▶ TEXTE FOURNI:
Et tout ce ramdam, à cause du travail de fin d'études de Sofie Peeters.

Tu sais, Sofie Peeters tu as gâché le début de mes vacances !

Tu vois Sofie, tu permettras que je te tutoie, je pourrais être ton père; d'ailleurs mes filles ont ton âge; l’été, j’essaye de me reposer, de ne pas m’énerver, de ne pas me prendre la tête ni celle des autres.  Cela avait bien commencé. Et puis, alors que je pensais à des lieux plus ensoleillés et plus chauds, Anneessens est devenu le centre du monde. Le quartier Anneessens, j’y travaille depuis 25 ans, alors, en entendre parler durant ses congés… Je ne sais pas qui connaissait Anneessens avant juillet 2012, mais là, c’est devenu Walibitch.

Donc, Sofie Peeters, étudiante en communication, tu as réalisé un reportage comme travail de fin  d’études, travail/reportage qui a largement été diffusé sur les télévisions, réseaux sociaux d’ici et d’ailleurs. C’est ce qu’on appelle un buzz et on peut dire que tu as été bien buzzé. Je ne m’excuse pas, mon éducation a été faite par un poilu venu du fonds de l’Italie.

Et donc, Sofie Peeters, tu t’es promenée avec ton petit engin bien caché (parfois vous étiez deux), et tu as filmé et enregistré la manière dont les zhommes du quartier Anneessens ; ces Norvégiens chers à Alain Destexhe ; quartier où tu as vécu pendant deux ans (car tu en es partie, comme tout chercheur qui a terminé son terrain, pour regagner ta Vlaanderen natale) et où tu t’es faite apostrophée de toutes les façons, souvent pas des plus élégantes ; car si les insultes sont rares, les compliments et les remarques que l’on t’adresse sont lourdingues.

Tu sais Sofie, comme ton pote Mourad le Baron Zeguendi qui t’explique la chose dans ton reportage (c’est un signe de la fin du monde ça !), il y a bientôt quarante ans, je me baladais, avec mes potes dans les rues de Molenbeek, et un des défis qu’il fallait relever pour montrer qu’on osait tout, c’était voler une pomme ou sonner chez n’importe qui, le point commun étant de courir vite. Puis, un défi s’est ajouté. Quand on croisait une jeune femme, il fallait lui mettre la main aux fesses. Je sais, c’est pas malin tout ça, mais en groupe, on est rarement malin, et vers 12-15 ans encore moins, je n’ai pas échappé à la règle. Les femmes, c’était d’abord un cul et des nichons. Sauf ma mère et ma sœur bien sûr. Et tu sais quoi, je crois que, comme beaucoup d’hommes, malgré les années qui ont passé, je n’ai pas beaucoup changé. Enfin, je me soigne.

▶ DONNÉES FOURNIES:

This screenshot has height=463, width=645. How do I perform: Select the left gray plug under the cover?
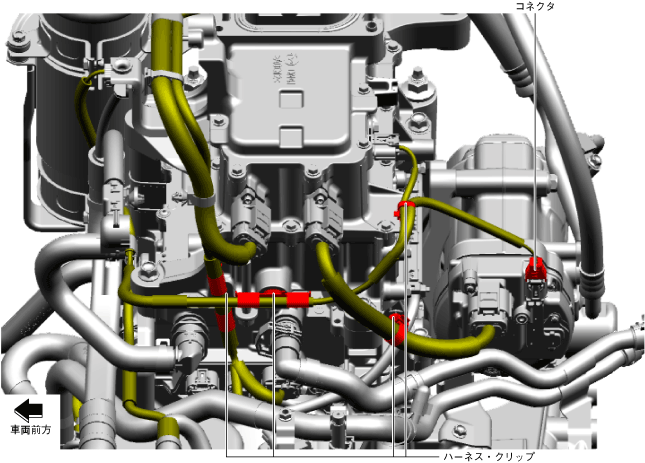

▶ CONSIGNES:
A. Dans le texte sur Sofie Peeters, relevez tous les défis qu'il fallait relever dans les rues de Molenbeek pour montrer qu'on osait tout.
B. D'après le texte sur Sofie Peeters, combien de temps Sofie Peeters a-t-elle vécu dans le quartier Anneessens ?
C. Poursuivez le texte sur Sofie Peeters après la phrase « Enfin, je me soigne. »

▶ RÉPONSES:
A. Voler une pomme ; sonner chez n'importe qui ; mettre la main aux fesses d'une jeune femme croisée.

B. Pendant deux ans.

C.
Et puis, tu as presque gâché mon mercredi de rentrée scolaire. Presque, car avant la diffusion de ton reportage, ‘Questions à la Une’ proposait un reportage sur le harcèlement à l’école. Et tu sais quoi Sofie, les gars que tu montres dans ton reportage, ben ils présentent tous les signes des ceusses qu’on harcèle… Résumons à nouveau : les musulmans, jeunes ou non (on dit musulmans ou jeunes bruxellois, on ne dit plus arabes, ni marocains, mais ce sont les mêmes) sont une menace pour la séparation entre l’Etat et la religion ; sont une menace pour la démocratie ; sont, une menace pour la sécurité et le vivre-ensemble ; sont antisémites ; sont homophobes ; sont une menace pour l’égalité des sexes et la cohésion sociale. C’est beaucoup. Sans compter que ce sont aussi désormais de piètres dragueurs. Alors, bien sûr, comme c’est le cas pour les gosses harcelés, c’est un peu de leur faute ou de leur famille si ça se passe… C’est culturel quoi… Je me suis dit, allez, la télévision a fait son travail… Comment ça c’était involontaire ?

Tu sais Sofie, ramener la pratique des insultes et des remarques sexuelles à un seul groupe d’hommes est au mieux crétin, au pire malhonnête. Les hommes seront majoritairement ceux qui harcèleront, les femmes et les enfants d’abord. Les hommes Sofie, pas les Maghrébins dans 95% des cas comme tu le dis - "Je suis originaire de Louvain, mais je suis venue habiter à Bruxelles, dans le quartier Anneessens, il y a deux ans, pour mes études (...) J’ai été surprise de voir que chaque fois que je sortais en rue, j’étais la cible des remarques des hommes. Des simples sifflets aux remarques carrément vulgaires du style “c’est combien?” (...) il s’agit de personnes allochtones (NDLR: comprenez d’origine maghrébine) dans 95% des cas (...) Non, personne ne m’a jamais taxée de racisme. Car mon constat porte plus sur la condition sociale des individus que sur leur origine ethnique" est aussi imbécile que ce qu’en ont fait les sites extrémistes et islamophobes dont je te joins un exemple. C'est la même soupe que servait Alain Destexhe sur le plateau de Mise au Point : "Ce n'est pas moi qui le dit, c'est Sofie Peeters qui le dit". Alain Destexhe, qui lui aussi aime les femmes pour ce qu'elles sont...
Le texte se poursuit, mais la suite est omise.